RECORDS FOR THIS EXERCISE:
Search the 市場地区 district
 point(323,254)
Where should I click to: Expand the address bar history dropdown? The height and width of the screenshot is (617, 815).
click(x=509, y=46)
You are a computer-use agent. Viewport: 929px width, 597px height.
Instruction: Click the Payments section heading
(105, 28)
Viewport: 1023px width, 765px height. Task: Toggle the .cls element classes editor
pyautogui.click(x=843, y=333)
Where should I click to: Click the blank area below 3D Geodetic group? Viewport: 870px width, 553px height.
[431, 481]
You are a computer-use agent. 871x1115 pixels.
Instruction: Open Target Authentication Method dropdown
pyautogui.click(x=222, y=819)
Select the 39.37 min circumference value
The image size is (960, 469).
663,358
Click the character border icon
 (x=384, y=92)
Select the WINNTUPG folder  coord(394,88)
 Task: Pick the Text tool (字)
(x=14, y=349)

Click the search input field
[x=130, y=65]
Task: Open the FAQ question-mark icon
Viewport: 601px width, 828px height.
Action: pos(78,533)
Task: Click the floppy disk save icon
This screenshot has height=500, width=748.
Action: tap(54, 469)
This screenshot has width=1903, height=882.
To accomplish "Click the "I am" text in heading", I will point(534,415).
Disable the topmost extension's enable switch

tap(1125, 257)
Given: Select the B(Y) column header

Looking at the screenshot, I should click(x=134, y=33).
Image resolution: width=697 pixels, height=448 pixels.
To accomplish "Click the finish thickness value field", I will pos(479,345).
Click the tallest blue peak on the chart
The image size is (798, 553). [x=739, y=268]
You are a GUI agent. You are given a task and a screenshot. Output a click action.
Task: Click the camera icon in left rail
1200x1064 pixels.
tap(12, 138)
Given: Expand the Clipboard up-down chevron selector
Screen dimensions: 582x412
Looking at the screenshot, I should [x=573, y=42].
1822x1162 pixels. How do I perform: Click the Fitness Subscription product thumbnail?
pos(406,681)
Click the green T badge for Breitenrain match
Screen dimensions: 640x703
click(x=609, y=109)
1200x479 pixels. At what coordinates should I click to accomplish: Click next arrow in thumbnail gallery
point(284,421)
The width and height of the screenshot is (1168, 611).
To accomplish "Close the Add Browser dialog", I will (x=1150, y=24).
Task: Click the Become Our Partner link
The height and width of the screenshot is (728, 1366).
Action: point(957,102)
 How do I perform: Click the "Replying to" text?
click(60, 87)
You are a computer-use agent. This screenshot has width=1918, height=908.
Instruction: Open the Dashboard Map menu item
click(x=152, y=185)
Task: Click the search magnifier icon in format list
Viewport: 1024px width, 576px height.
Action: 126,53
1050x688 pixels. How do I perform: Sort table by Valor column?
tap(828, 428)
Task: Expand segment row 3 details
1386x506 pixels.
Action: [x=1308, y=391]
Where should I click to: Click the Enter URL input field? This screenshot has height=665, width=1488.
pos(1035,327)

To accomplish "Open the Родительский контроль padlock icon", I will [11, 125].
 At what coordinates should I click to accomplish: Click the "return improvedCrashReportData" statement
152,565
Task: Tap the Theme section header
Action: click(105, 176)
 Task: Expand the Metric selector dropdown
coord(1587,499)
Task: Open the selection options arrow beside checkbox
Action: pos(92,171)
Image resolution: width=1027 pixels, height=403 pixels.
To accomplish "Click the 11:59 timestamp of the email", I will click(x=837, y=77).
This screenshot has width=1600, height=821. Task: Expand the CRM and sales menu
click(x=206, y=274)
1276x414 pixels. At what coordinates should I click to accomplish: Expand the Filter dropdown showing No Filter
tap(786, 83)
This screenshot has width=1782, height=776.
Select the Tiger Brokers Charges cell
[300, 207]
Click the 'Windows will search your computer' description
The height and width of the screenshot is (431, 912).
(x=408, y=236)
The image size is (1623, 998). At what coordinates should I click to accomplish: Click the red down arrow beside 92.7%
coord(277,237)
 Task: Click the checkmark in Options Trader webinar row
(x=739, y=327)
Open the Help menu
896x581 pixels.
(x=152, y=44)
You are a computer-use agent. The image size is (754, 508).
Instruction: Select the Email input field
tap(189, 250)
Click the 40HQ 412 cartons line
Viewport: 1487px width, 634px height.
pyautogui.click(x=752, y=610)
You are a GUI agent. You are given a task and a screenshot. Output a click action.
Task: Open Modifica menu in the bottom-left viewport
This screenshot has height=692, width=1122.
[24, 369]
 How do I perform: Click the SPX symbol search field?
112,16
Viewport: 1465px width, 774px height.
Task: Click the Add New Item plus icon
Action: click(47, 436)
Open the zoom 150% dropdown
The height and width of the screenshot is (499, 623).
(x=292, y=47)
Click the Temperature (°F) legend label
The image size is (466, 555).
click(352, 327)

EXERCISE BRIEF:
Please transcribe each of the entries, exactly as written.

RESPONSE AREA:
Search the 市場地区 district
 point(323,254)
Where should I click to: Expand the address bar history dropdown? The height and width of the screenshot is (617, 815).
click(x=509, y=46)
You are a computer-use agent. Viewport: 929px width, 597px height.
Instruction: Click the Payments section heading
(105, 28)
Viewport: 1023px width, 765px height. Task: Toggle the .cls element classes editor
pyautogui.click(x=843, y=333)
Where should I click to: Click the blank area below 3D Geodetic group? Viewport: 870px width, 553px height.
[431, 481]
You are a computer-use agent. 871x1115 pixels.
Instruction: Open Target Authentication Method dropdown
pyautogui.click(x=222, y=819)
Select the 39.37 min circumference value
The image size is (960, 469).
663,358
Click the character border icon
 (x=384, y=92)
Select the WINNTUPG folder  coord(394,88)
 Task: Pick the Text tool (字)
(x=14, y=349)

Click the search input field
[x=130, y=65]
Task: Open the FAQ question-mark icon
Viewport: 601px width, 828px height.
Action: pos(78,533)
Task: Click the floppy disk save icon
This screenshot has height=500, width=748.
Action: tap(54, 469)
This screenshot has width=1903, height=882.
To accomplish "Click the "I am" text in heading", I will point(534,415).
Disable the topmost extension's enable switch

tap(1125, 257)
Given: Select the B(Y) column header

Looking at the screenshot, I should click(x=134, y=33).
Image resolution: width=697 pixels, height=448 pixels.
To accomplish "Click the finish thickness value field", I will pos(479,345).
Click the tallest blue peak on the chart
The image size is (798, 553). [x=739, y=268]
You are a GUI agent. You are given a task and a screenshot. Output a click action.
Task: Click the camera icon in left rail
1200x1064 pixels.
tap(12, 138)
Given: Expand the Clipboard up-down chevron selector
Screen dimensions: 582x412
Looking at the screenshot, I should [x=573, y=42].
1822x1162 pixels. How do I perform: Click the Fitness Subscription product thumbnail?
pos(406,681)
Click the green T badge for Breitenrain match
Screen dimensions: 640x703
click(x=609, y=109)
1200x479 pixels. At what coordinates should I click to accomplish: Click next arrow in thumbnail gallery
point(284,421)
The width and height of the screenshot is (1168, 611).
To accomplish "Close the Add Browser dialog", I will (x=1150, y=24).
Task: Click the Become Our Partner link
The height and width of the screenshot is (728, 1366).
Action: point(957,102)
 How do I perform: Click the "Replying to" text?
click(60, 87)
You are a computer-use agent. This screenshot has width=1918, height=908.
Instruction: Open the Dashboard Map menu item
click(x=152, y=185)
Task: Click the search magnifier icon in format list
Viewport: 1024px width, 576px height.
Action: 126,53
1050x688 pixels. How do I perform: Sort table by Valor column?
tap(828, 428)
Task: Expand segment row 3 details
1386x506 pixels.
Action: [x=1308, y=391]
Where should I click to: Click the Enter URL input field? This screenshot has height=665, width=1488.
pos(1035,327)

To accomplish "Open the Родительский контроль padlock icon", I will [11, 125].
 At what coordinates should I click to accomplish: Click the "return improvedCrashReportData" statement
152,565
Task: Tap the Theme section header
Action: click(105, 176)
 Task: Expand the Metric selector dropdown
coord(1587,499)
Task: Open the selection options arrow beside checkbox
Action: pos(92,171)
Image resolution: width=1027 pixels, height=403 pixels.
To accomplish "Click the 11:59 timestamp of the email", I will click(x=837, y=77).
This screenshot has width=1600, height=821. Task: Expand the CRM and sales menu
click(x=206, y=274)
1276x414 pixels. At what coordinates should I click to accomplish: Expand the Filter dropdown showing No Filter
tap(786, 83)
This screenshot has width=1782, height=776.
Select the Tiger Brokers Charges cell
[300, 207]
Click the 'Windows will search your computer' description
The height and width of the screenshot is (431, 912).
(x=408, y=236)
The image size is (1623, 998). At what coordinates should I click to accomplish: Click the red down arrow beside 92.7%
coord(277,237)
 Task: Click the checkmark in Options Trader webinar row
(x=739, y=327)
Open the Help menu
896x581 pixels.
(x=152, y=44)
You are a computer-use agent. The image size is (754, 508).
Instruction: Select the Email input field
tap(189, 250)
Click the 40HQ 412 cartons line
Viewport: 1487px width, 634px height.
pyautogui.click(x=752, y=610)
You are a GUI agent. You are given a task and a screenshot. Output a click action.
Task: Open Modifica menu in the bottom-left viewport
This screenshot has height=692, width=1122.
[24, 369]
 How do I perform: Click the SPX symbol search field?
112,16
Viewport: 1465px width, 774px height.
Task: Click the Add New Item plus icon
Action: click(47, 436)
Open the zoom 150% dropdown
The height and width of the screenshot is (499, 623).
(x=292, y=47)
Click the Temperature (°F) legend label
The image size is (466, 555).
click(352, 327)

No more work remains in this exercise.